══ TEXTO DADO

Lembro-me de ter vindo a cantar o tempo todo no caminho para casa e de pensar que talvez seria felicidade com outra substância mais. De não querer que a noite acabasse, mas sabendo que o corpo queria era descanso. De estar em silêncio no quarto, com o ruído do festival ainda nos ouvidos. De ter pensado, segundos antes de adormecer, que mal podia esperar por viver tudo aquilo outra vez. Parte de mim dormia, sim, mas outra tinha acabado de despertar. Não me tenho dado nada mal desde então.  



A canção de cima foi provavelmente o meu momento favorito do concerto do senhor Lenny. Não posso dizer que tenha havido um em particular no da Amy, mas guardo uma pontinha de satisfação por ao menos tê-la visto em (des)concerto antes de nos abandonar. É nos momentos de lucidez que a devemos relembrar e valorizar, por isso acendo a minha velinha ao som de "Tears Dry on Their Own":



* O repto foi dado em plena aula quando o estimado RMA nos pediu para escrever uma crónica com a seguinte deixa "No dia em que eu...". Logo pensei que tinha esgotado as minhas temáticas com a Odisseia Musical, mas afinal havia um episódio que me tinha escapado. Ainda bem que me lembrei de o contar - é uma página de diário especial e fazia falta aqui.

════
══ LISTA DE DADOS

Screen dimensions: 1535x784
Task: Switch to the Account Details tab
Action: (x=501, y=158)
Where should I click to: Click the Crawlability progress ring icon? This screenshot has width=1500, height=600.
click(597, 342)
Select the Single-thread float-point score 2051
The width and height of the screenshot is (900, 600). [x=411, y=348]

════
══ LISTA DE DADOS

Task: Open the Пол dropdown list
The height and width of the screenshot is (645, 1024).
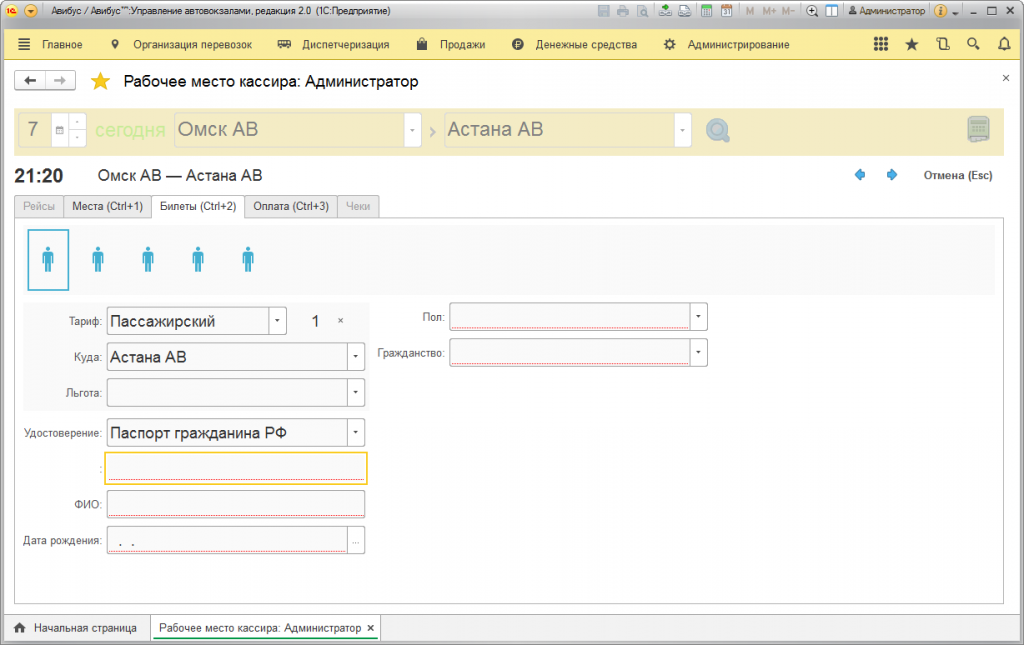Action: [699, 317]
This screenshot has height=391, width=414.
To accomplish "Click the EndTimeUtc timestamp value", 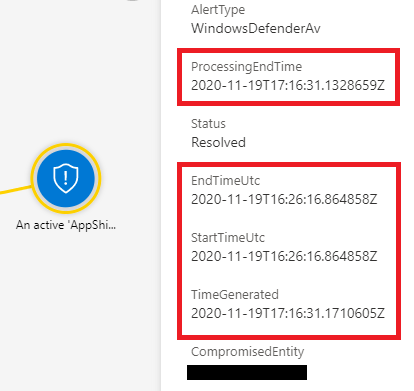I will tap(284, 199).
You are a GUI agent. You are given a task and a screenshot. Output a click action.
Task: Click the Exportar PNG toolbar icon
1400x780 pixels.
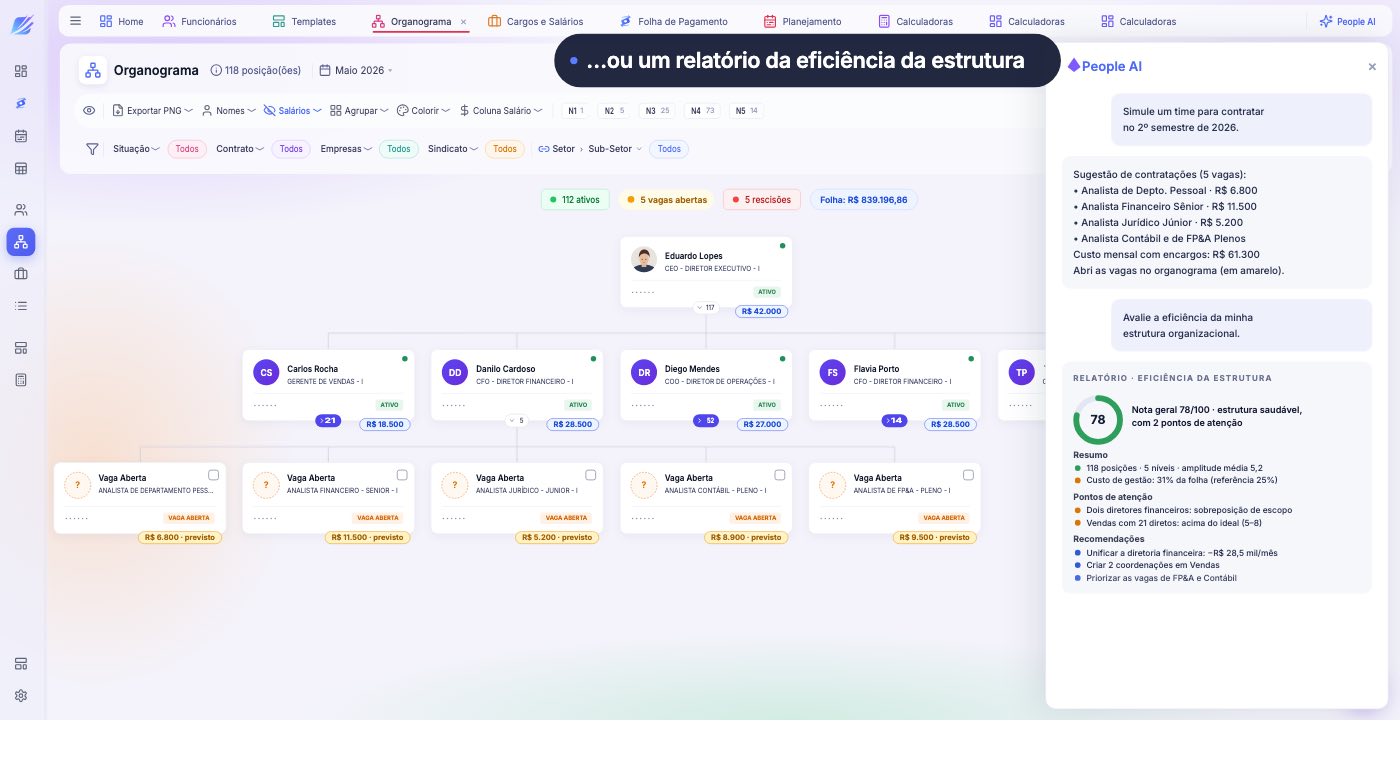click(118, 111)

════

→ **ENUNCIADO ESCRITO**
Indique se cada afirmação concorda com o texto dado. Responda sim ou não e cite as palavras do texto que o decidem.
1. Quem escreve fez o caminho para casa em silêncio.
2. Quem escreve afirma ter tido um momento favorito no concerto da Amy.
3. A crónica foi escrita a partir de um desafio lançado numa aula.

→ **RESPOSTA À TAREFA**
1. Não: «Lembro-me de ter vindo a cantar o tempo todo no caminho para casa».
2. Não: «Não posso dizer que tenha havido um em particular no da Amy».
3. Sim: «O repto foi dado em plena aula quando o estimado RMA nos pediu para escrever uma crónica».